Abteilung:Zivilkammer
Verwaltungsgericht Entscheid ZKBER.2022.91 vom 19.10.2023 (SO)
Datum:19.10.2023
Rechtskraft:
Leitsatz/Stichwort:-
Schlagwörter: Berufung; Berufungskläger; Mängel; Recht; Apos; Berufungsbeklagte; Beklagten; Stockwerkeigentum; Garantiefrist; Berufungsbeklagten; Klägern; Betrag; Ziffer; Entscheid; Urteil; Stockwerkeigentumseinheit; Stockwerkeigentumseinheiten; Akten; Berufungsverfahren; Kaufverträge; Käufer; Klage; Gericht; Verträge; Verkaufspartei; Stockwerkeigentümer; Kaufvertrag
Rechtsnorm: Art. 219 OR ;Art. 310 ZPO ;Art. 311 ZPO ;Art. 317 ZPO ;Art. 530 OR ;
Referenz BGE:112 Ia 107; 116 II 275; 126 I 97; 129 I 232; 137 I 195; 142 III 413;
Kommentar:
-

Entscheid des Verwaltungsgerichts ZKBER.2022.91

 
Geschäftsnummer: ZKBER.2022.91
Instanz: Zivilkammer
Entscheiddatum: 19.10.2023 
FindInfo-Nummer: O_ZK.2023.127
Titel: Bevorschussung Kosten Nachbesserung / Schadenersatz

Resümee:

 

Obergericht

Zivilkammer

 

Urteil vom 19. Oktober 2023     

Es wirken mit:

Präsidentin Hunkeler

Oberrichter Frey

Oberrichterin Kofmel

Gerichtsschreiberin Hasler

In Sachen

A.___,

 

Berufungskläger

 

 

gegen

 

 

1.    B.___,

2.    C.___,

3.    D.___,

4.    E.___,

5.    F.___,

alle vertreten durch Advokat Fabrizio Gabrielli und/oder Advokat Livio Marelli,   

 

Berufungsbeklagte

 

betreffend Bevorschussung Kosten Nachbesserung / Schadenersatz


zieht die Zivilkammer des Obergerichts in Erwägung:

I.

## Daten
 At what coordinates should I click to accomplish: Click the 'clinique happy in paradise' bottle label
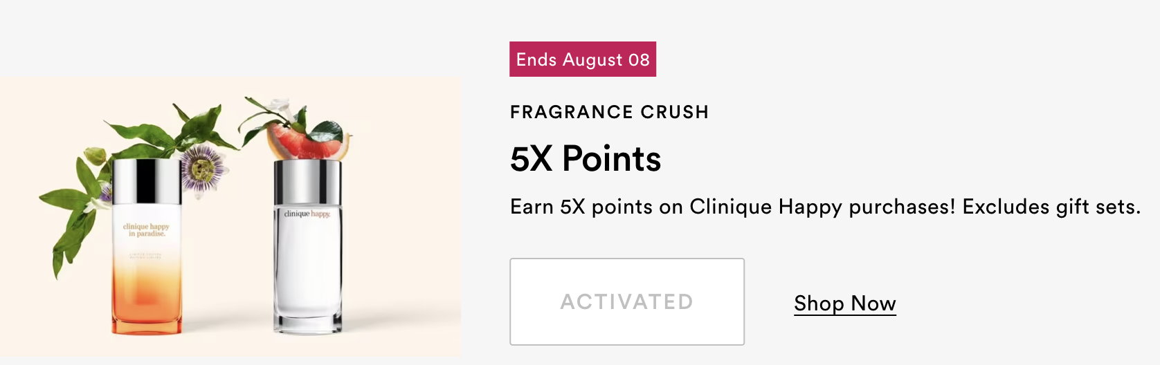146,230
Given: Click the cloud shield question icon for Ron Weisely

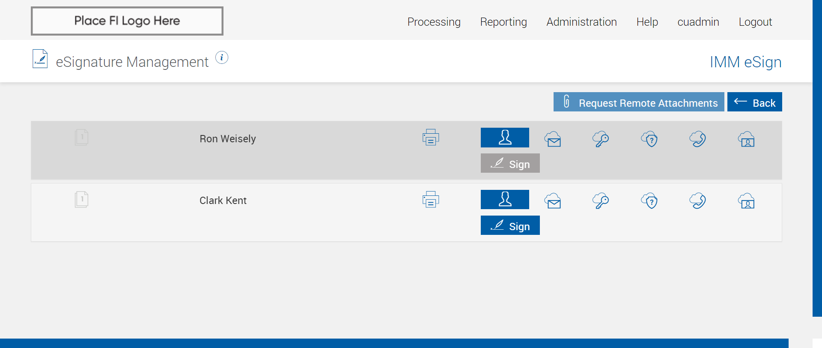Looking at the screenshot, I should (649, 139).
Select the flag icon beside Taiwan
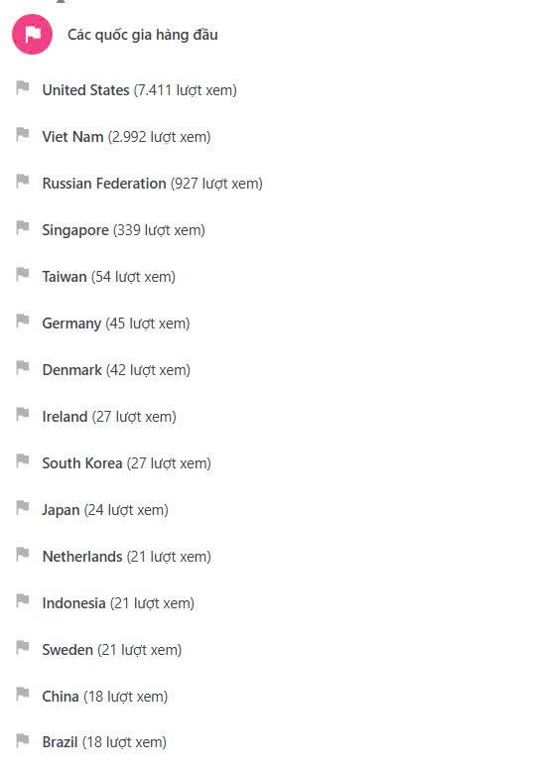 23,274
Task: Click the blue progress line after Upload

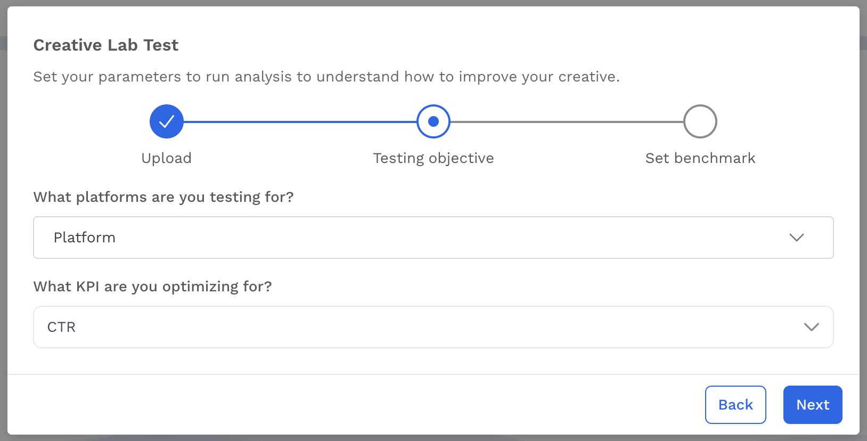Action: pos(300,122)
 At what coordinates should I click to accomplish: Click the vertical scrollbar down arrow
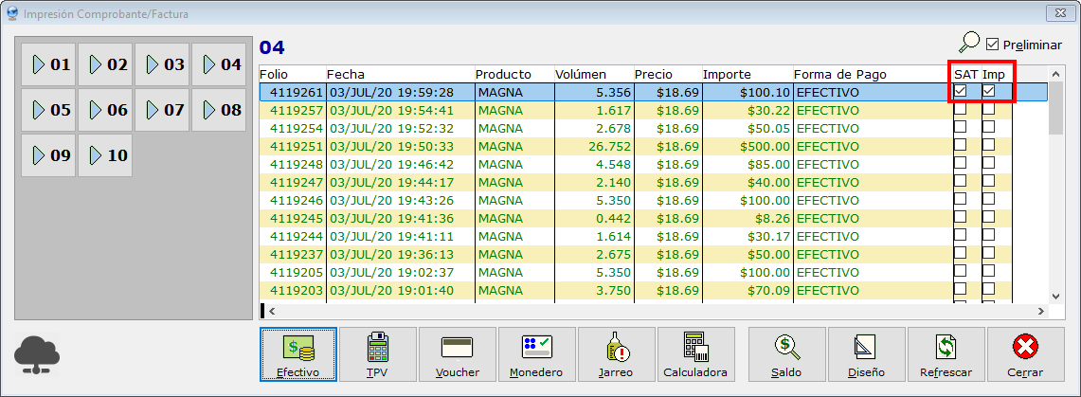pos(1056,294)
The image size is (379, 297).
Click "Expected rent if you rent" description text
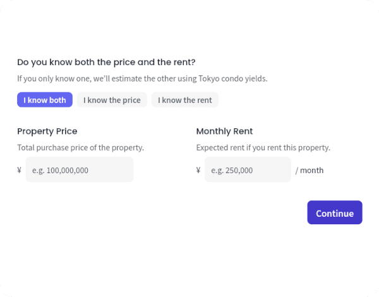[263, 148]
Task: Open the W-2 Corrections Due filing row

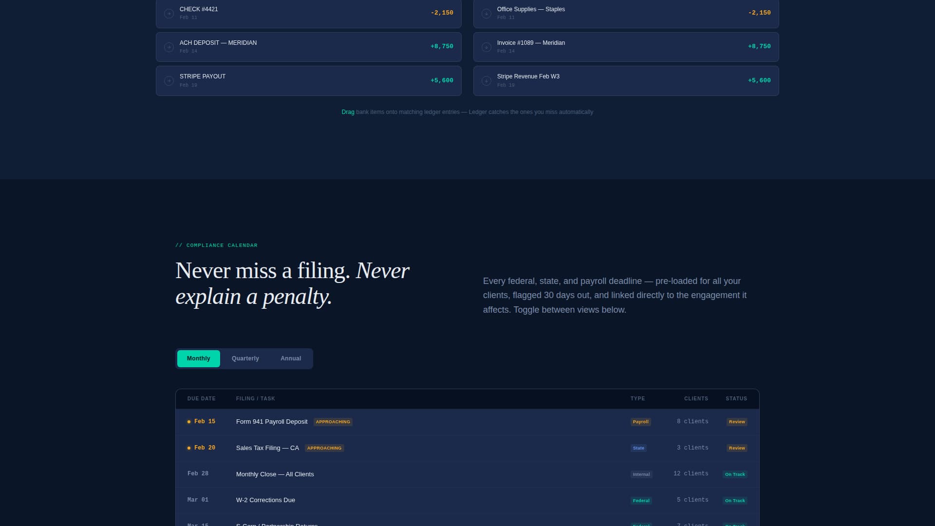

## Aufgabe
Schreibe den vollständigen Dokumenttext zum Urteil der Zivilkammer wortgetreu ab.

## Erledigte Aufgabe
Abteilung:Zivilkammer
Verwaltungsgericht Entscheid ZKBER.2022.91 vom 19.10.2023 (SO)
Datum:19.10.2023
Rechtskraft:
Leitsatz/Stichwort:-
Schlagwörter: Berufung; Berufungskläger; Mängel; Recht; Apos; Berufungsbeklagte; Beklagten; Stockwerkeigentum; Garantiefrist; Berufungsbeklagten; Klägern; Betrag; Ziffer; Entscheid; Urteil; Stockwerkeigentumseinheit; Stockwerkeigentumseinheiten; Akten; Berufungsverfahren; Kaufverträge; Käufer; Klage; Gericht; Verträge; Verkaufspartei; Stockwerkeigentümer; Kaufvertrag
Rechtsnorm: Art. 219 OR ;Art. 310 ZPO ;Art. 311 ZPO ;Art. 317 ZPO ;Art. 530 OR ;
Referenz BGE:112 Ia 107; 116 II 275; 126 I 97; 129 I 232; 137 I 195; 142 III 413;
Kommentar:
-

Entscheid des Verwaltungsgerichts ZKBER.2022.91

 
Geschäftsnummer: ZKBER.2022.91
Instanz: Zivilkammer
Entscheiddatum: 19.10.2023 
FindInfo-Nummer: O_ZK.2023.127
Titel: Bevorschussung Kosten Nachbesserung / Schadenersatz

Resümee:

 

Obergericht

Zivilkammer

 

Urteil vom 19. Oktober 2023     

Es wirken mit:

Präsidentin Hunkeler

Oberrichter Frey

Oberrichterin Kofmel

Gerichtsschreiberin Hasler

In Sachen

A.___,

 

Berufungskläger

 

 

gegen

 

 

1.    B.___,

2.    C.___,

3.    D.___,

4.    E.___,

5.    F.___,

alle vertreten durch Advokat Fabrizio Gabrielli und/oder Advokat Livio Marelli,   

 

Berufungsbeklagte

 

betreffend Bevorschussung Kosten Nachbesserung / Schadenersatz


zieht die Zivilkammer des Obergerichts in Erwägung:

I.